* Start Document excerpt *

Mathias Fleury (Nov 09 2020 at 10:51):using someI[of \<open>%y. y \<in> {5,6}\<close>, of 5] apply simp
Trinh Le Khanh (Nov 09 2020 at 11:35):The output is:
proof (prove)
goal (1 subgoal):
1. (SOME y. y = 5 ∨ y = 6) = 5 ∨ (SOME y. y = 5 ∨ y = 6) = 6 ⟹
{b. ∃a. (a = Suc 0 ⟶ (SOME y. y = 5 ∨ y = 6) = b) ∧
(a = 2 ⟶ (SOME y. y = 5 ∨ y = 6) = b) ∧
(a = 3 ⟶ (SOME y. y = 5 ∨ y = 6) = b) ∧ (a = Suc 0 ∨ a = 2 ∨ a = 3)} =
{5, 6}
it equals to
{b. ∃a.(a = Suc 0 ∨ a = 2 ∨ a = 3) ∧ (SOME y. y = 5 ∨ y = 6) = b)} = {5,6}
I think it's TRUE.
Mathias Fleury (Nov 09 2020 at 11:39):No it is not.
Mathias Fleury (Nov 09 2020 at 11:40):We know that (SOME y. y = 5 ∨ y = 6) is either 5 or 6, but let's call it N.
Mathias Fleury (Nov 09 2020 at 11:42):your set is:
{b. ∃a.(a = Suc 0 ∨ a = 2 ∨ a = 3) ∧ N = b}
By miniscoping this is the same as:
{b. (∃a.(a = Suc 0 ∨ a = 2 ∨ a = 3) )∧ N = b}
Now, ∃a.(a = Suc 0 ∨ a = 2 ∨ a = 3) is true. So we can simplify the set to:
{b. True ∧ N = b}
Therefore, the set is equal to
{N}
Mathias Fleury (Nov 09 2020 at 11:42):And {N} is not equal to {5,6}
Mathias Fleury (Nov 09 2020 at 11:43):As I said before, the choice value does not change. It is always the same.
Trinh Le Khanh (Nov 09 2020 at 11:50):As I understand your explanation, y should be {5} or {6} not {5,6} right?
If so, it's true for the command:
"f x = (if x ∈ {1, 2, 3} then Some(SOME y. y ∈ {5, 6}) else None)"
but in the lemma, I check the range of the function. So if y = {5} or {6} so the ran f = {5, 6} right?
Mathias Fleury (Nov 09 2020 at 11:51):Let's be precise first: y is 5 or 6, not {5} or {6}
Trinh Le Khanh (Nov 09 2020 at 11:52):ah yes, my bad, I'm following the set then made this mistake.
Mathias Fleury (Nov 09 2020 at 11:52):Your definition is equivalent to:
f x = (if x ∈ {1, 2, 3} then Some N else None)

* End Document excerpt *
* Start Data section *

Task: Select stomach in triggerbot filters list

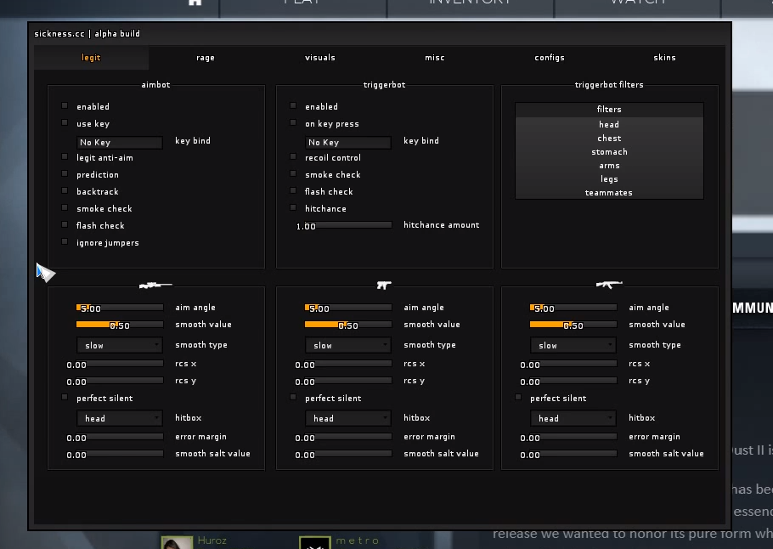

* End Data section *

■ Problem details ■
Continue the Isabelle forum thread on the SOME choice operator from its last post.

■ Reply ■
Mathias Fleury (Nov 09 2020 at 11:53):The N is constant. It has a single value. It does not change never. NEVER.
Mathias Fleury (Nov 09 2020 at 11:55):So ran f = {N}. Either ran f = {5} or ran f = {6} holds. That is all you can say.
But many things don't hold: ran f = {5,6} never holds. Same for ran f = {4}.
Mathias Fleury (Nov 09 2020 at 12:01):Maybe this view helps you more: SOME y. y ∈ {5, 6} is a constant. But it is constant only I (technically, the model) knows. But it is only a constant.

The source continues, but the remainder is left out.